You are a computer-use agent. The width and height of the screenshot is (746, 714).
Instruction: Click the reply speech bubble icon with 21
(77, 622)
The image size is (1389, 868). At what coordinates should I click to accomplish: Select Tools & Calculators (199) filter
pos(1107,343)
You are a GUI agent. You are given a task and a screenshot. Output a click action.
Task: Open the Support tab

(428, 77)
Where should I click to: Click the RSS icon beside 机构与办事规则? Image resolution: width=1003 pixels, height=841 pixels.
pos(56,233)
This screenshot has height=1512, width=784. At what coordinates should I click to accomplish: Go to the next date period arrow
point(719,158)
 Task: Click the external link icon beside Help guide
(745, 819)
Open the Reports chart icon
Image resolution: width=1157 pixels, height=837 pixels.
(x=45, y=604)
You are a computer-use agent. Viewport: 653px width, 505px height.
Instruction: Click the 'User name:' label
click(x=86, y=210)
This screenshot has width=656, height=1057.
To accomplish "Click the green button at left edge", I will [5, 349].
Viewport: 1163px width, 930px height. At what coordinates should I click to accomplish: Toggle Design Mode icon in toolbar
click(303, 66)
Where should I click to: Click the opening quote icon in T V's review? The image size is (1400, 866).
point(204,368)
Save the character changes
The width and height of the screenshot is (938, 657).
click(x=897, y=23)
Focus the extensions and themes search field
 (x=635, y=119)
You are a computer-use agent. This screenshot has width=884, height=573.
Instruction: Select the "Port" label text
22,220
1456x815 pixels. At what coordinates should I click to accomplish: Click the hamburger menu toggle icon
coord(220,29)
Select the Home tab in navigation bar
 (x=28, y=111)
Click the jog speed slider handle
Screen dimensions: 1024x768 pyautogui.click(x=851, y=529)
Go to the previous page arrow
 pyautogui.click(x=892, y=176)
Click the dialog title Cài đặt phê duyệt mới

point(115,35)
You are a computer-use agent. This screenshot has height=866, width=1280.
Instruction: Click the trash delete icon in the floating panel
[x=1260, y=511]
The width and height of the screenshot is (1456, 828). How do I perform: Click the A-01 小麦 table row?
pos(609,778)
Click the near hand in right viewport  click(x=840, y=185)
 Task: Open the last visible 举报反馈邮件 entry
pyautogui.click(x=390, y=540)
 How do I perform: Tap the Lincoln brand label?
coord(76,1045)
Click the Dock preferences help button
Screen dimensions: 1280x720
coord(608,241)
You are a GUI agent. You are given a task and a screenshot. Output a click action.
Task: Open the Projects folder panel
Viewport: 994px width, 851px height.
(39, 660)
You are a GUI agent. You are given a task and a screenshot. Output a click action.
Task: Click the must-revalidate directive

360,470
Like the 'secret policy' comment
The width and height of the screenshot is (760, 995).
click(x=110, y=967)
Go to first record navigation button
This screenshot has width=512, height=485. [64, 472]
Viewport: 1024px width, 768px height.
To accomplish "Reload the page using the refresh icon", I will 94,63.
——————————
**Required work:**
Copy out, word for word, the part of the entries above that begins at the line with "Task: Open the Projects folder panel" and ends at the line with "Like the 'secret policy' comment", including both.

**Solution:**
Task: Open the Projects folder panel
Viewport: 994px width, 851px height.
(39, 660)
You are a GUI agent. You are given a task and a screenshot. Output a click action.
Task: Click the must-revalidate directive

360,470
Like the 'secret policy' comment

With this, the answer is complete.